Why is it that every time I type the word "give" my phone spells out HIV?! You know how many people i've told I want to HIV them something!
I am about to get in a knife fight over a corn dog.
I only make drug deals in a British accent. It's my way of making sure it doesn't get too sketch.
Word to the wise: learn how to ask "What is my bail posted as" in French before traveling abroad.
we drunkly made out in the middle of the street beside the homeless guy playing the flute. Not how I imagined our first kiss.
Dreamed I made out with a stranger after falling out of a car, let's make this happen tonight.
Eating pizza and drinking wine while I watch the Victoria's Secret Fashion Show. The wine is for reducing the pain of falling asleep with more insecurities than what I woke up with.

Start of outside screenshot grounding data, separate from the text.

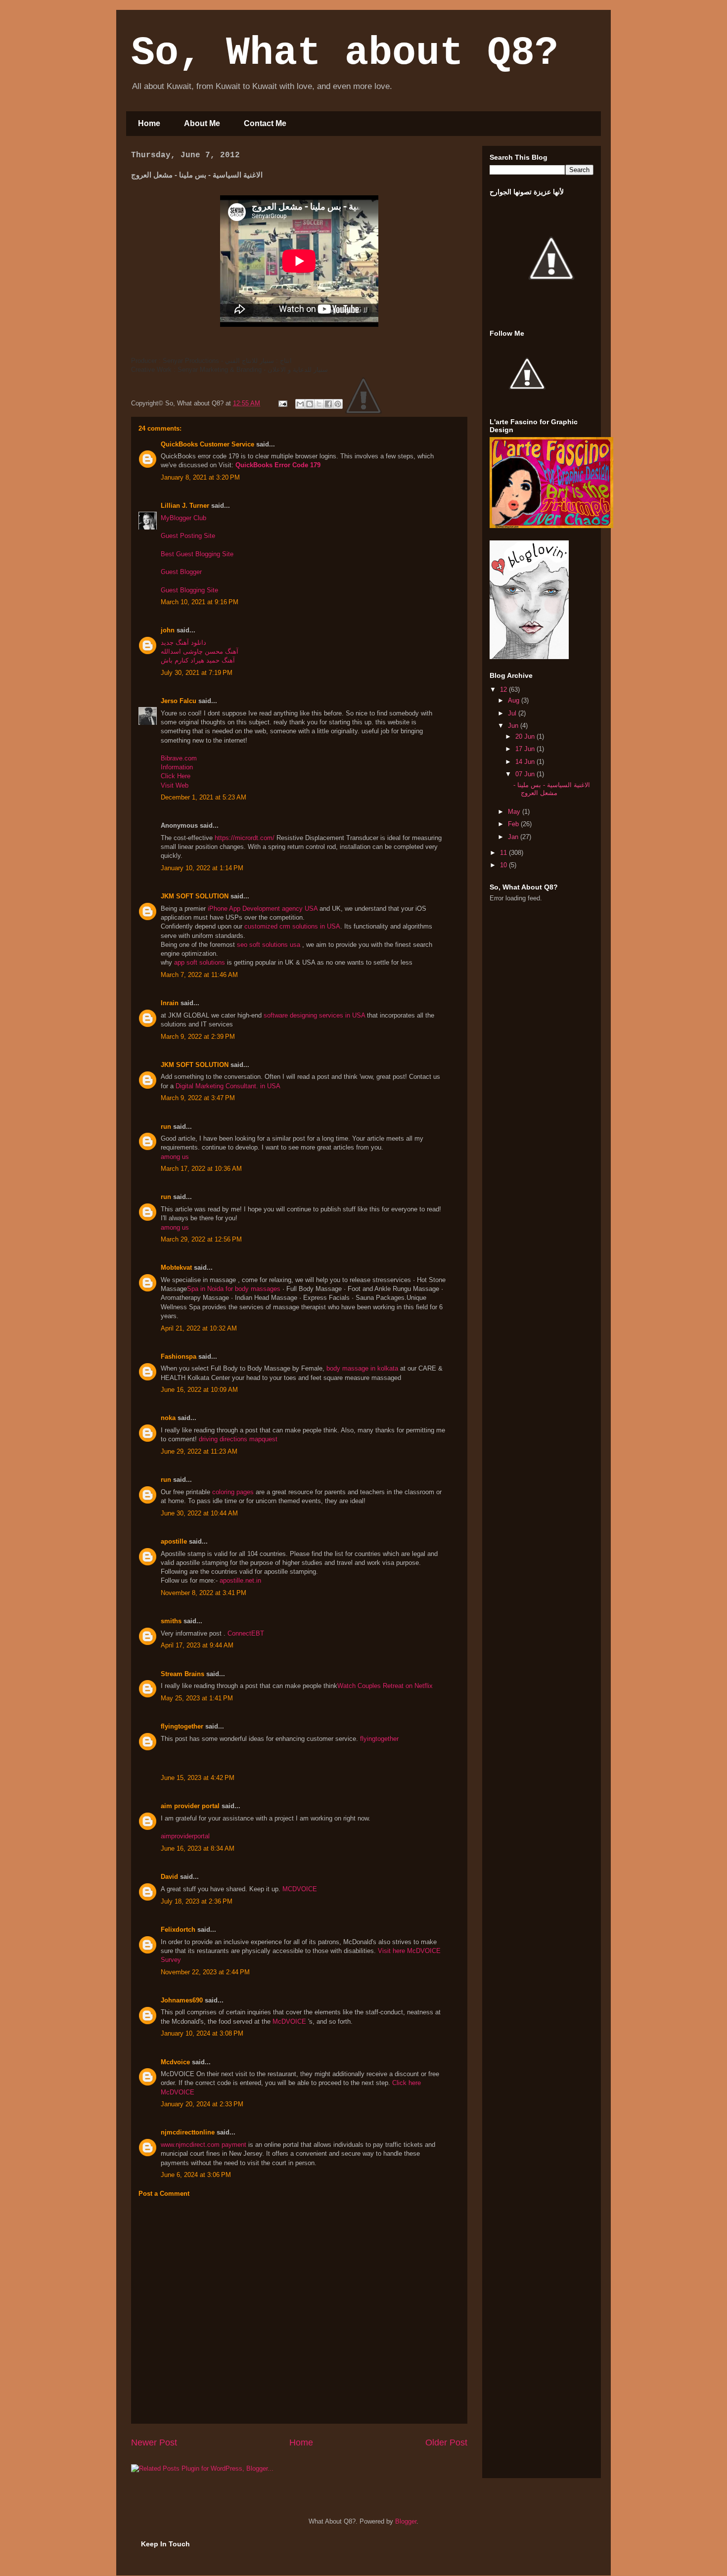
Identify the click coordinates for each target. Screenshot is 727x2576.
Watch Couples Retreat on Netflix (385, 1685)
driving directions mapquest (238, 1439)
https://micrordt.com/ (244, 838)
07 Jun (526, 774)
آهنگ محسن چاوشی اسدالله (199, 651)
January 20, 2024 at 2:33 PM (202, 2104)
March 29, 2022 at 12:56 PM (201, 1239)
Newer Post (154, 2442)
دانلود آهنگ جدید (183, 642)
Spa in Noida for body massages (233, 1288)
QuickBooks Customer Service (207, 444)
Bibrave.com (179, 758)
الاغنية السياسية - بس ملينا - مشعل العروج (551, 789)
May (515, 811)
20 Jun (526, 736)
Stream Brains (182, 1674)
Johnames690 (182, 2000)
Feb (514, 824)
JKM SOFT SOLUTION (194, 896)
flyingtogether (182, 1726)
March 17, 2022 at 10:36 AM (201, 1168)
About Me (202, 123)
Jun (514, 725)
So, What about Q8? (344, 53)
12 (504, 689)
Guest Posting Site (188, 535)
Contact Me (265, 123)
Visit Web (174, 785)
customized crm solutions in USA (292, 926)
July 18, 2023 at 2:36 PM (196, 1901)
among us (175, 1156)
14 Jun (526, 761)
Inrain (170, 1003)
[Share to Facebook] (328, 404)
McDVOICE (290, 2021)
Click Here (175, 776)
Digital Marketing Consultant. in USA (228, 1086)
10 (504, 865)
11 (504, 852)
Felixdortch (178, 1929)
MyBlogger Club (183, 518)
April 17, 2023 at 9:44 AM (197, 1645)
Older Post (446, 2442)
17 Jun (526, 749)
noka (168, 1417)
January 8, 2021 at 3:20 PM (200, 477)
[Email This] (300, 404)
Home (149, 123)
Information (177, 767)
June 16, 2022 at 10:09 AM (199, 1389)
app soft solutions (200, 962)
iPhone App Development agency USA (263, 908)
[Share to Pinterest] (338, 404)
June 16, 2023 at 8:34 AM (197, 1848)
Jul (513, 713)
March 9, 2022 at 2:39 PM (198, 1036)
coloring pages (233, 1492)
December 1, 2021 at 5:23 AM (203, 797)
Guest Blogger (181, 572)
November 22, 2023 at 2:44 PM (205, 1972)
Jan (514, 837)
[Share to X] (319, 404)
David (169, 1876)
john (168, 630)
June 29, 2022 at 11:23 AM (199, 1451)
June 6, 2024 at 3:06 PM (196, 2174)
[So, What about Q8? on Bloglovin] (529, 657)
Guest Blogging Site (189, 590)
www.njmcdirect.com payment (203, 2144)
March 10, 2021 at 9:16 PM (199, 602)
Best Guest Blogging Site (197, 554)
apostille (174, 1541)
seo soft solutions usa (269, 944)
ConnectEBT (245, 1633)
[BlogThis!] (310, 404)
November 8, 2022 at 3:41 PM (203, 1593)
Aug (514, 700)
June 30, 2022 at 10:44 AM (199, 1513)
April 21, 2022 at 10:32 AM (199, 1328)
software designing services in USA (315, 1015)
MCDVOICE (299, 1889)
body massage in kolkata (362, 1368)
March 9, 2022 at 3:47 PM (198, 1098)
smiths (171, 1621)
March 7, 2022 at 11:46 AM (199, 974)
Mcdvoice (175, 2062)
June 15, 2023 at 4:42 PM (197, 1777)
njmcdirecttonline (188, 2132)
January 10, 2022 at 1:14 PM (202, 868)
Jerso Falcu (178, 701)
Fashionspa (178, 1356)
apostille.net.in (240, 1580)
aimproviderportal (185, 1836)
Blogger (405, 2521)
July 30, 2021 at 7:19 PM (196, 672)
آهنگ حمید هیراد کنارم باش (198, 660)
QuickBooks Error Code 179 (277, 465)
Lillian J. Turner (185, 505)
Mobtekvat (176, 1267)
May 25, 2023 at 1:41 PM (197, 1698)
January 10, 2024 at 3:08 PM (202, 2033)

my spring break was before theirs and i literally fed him vodka all week, only stopping for class and bowls. like handles. i cant even think anymore, that chastity belt was hard to get off,
So my flight takes off at 8am. Does this mean I need to break my airport bar pre-flight ritual?
Aren't you the one who taught me that airports are the judgement-free drinking zone?
Drunk you decided to patrol campus as the Arrow and tell random bystanders "YOU HAVE FAILED THIS CAMPUS." Campus P.D. did not join your crusade.
That explains the nerd bow & arrow...
just curious, were the inflatable penis' received? Amazon says they were delivered.
I just took a plan B pill with my preworkout. That's the level I'm on today.
answer honestly do you think i can make a bloody mary with ketchup????
It was like a baby arm holding another baby arm holding an apple grove. Fuckin huge!
Note to self: I can rip apart her vagina and she'll still cuddle with me, but if I steal her Chapstick she'll murder me !?